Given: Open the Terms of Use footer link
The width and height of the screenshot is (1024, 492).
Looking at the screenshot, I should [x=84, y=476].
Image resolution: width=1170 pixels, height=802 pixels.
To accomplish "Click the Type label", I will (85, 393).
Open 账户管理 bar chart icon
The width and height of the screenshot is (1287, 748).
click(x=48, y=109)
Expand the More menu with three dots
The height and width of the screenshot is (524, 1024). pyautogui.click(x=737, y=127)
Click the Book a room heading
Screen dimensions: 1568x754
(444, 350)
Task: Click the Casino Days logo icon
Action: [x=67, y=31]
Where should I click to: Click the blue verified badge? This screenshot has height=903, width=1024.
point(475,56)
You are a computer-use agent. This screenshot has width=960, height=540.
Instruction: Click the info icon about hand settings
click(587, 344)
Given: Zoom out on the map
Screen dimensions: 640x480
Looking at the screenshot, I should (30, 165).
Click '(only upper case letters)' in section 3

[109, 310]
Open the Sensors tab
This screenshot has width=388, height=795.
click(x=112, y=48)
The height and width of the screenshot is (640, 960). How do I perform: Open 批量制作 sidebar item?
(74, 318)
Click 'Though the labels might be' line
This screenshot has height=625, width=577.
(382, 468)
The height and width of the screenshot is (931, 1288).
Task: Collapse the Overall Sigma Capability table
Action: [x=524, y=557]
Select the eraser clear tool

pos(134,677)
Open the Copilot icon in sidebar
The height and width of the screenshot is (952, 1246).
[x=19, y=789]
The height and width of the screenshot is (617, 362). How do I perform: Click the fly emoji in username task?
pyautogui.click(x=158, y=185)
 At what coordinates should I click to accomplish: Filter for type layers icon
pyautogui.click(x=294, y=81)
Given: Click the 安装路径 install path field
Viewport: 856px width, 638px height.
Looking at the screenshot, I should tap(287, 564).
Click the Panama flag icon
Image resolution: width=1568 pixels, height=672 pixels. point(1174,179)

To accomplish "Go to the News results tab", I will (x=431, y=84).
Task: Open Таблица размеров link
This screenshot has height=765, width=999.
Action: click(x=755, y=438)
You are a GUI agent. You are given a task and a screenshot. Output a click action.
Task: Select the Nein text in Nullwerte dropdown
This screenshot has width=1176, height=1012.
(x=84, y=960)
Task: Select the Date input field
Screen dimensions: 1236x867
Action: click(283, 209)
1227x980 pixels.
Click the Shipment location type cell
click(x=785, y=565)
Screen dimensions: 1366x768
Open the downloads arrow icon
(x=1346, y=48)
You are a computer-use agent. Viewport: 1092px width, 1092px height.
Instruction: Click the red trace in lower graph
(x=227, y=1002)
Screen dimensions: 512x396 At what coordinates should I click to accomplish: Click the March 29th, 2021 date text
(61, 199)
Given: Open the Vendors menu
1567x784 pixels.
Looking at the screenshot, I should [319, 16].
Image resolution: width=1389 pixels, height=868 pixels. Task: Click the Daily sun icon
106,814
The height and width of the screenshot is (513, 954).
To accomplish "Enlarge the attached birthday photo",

# # # # #

| HOW TO COMPLETE THIS TASK |
Only the lines from the one containing "Given: Open the Vendors menu" through the last line above belong in your answer. Retype them exactly.

| ANSWER AREA |
Given: Open the Vendors menu
1567x784 pixels.
Looking at the screenshot, I should [319, 16].
Image resolution: width=1389 pixels, height=868 pixels. Task: Click the Daily sun icon
106,814
The height and width of the screenshot is (513, 954).
To accomplish "Enlarge the attached birthday photo",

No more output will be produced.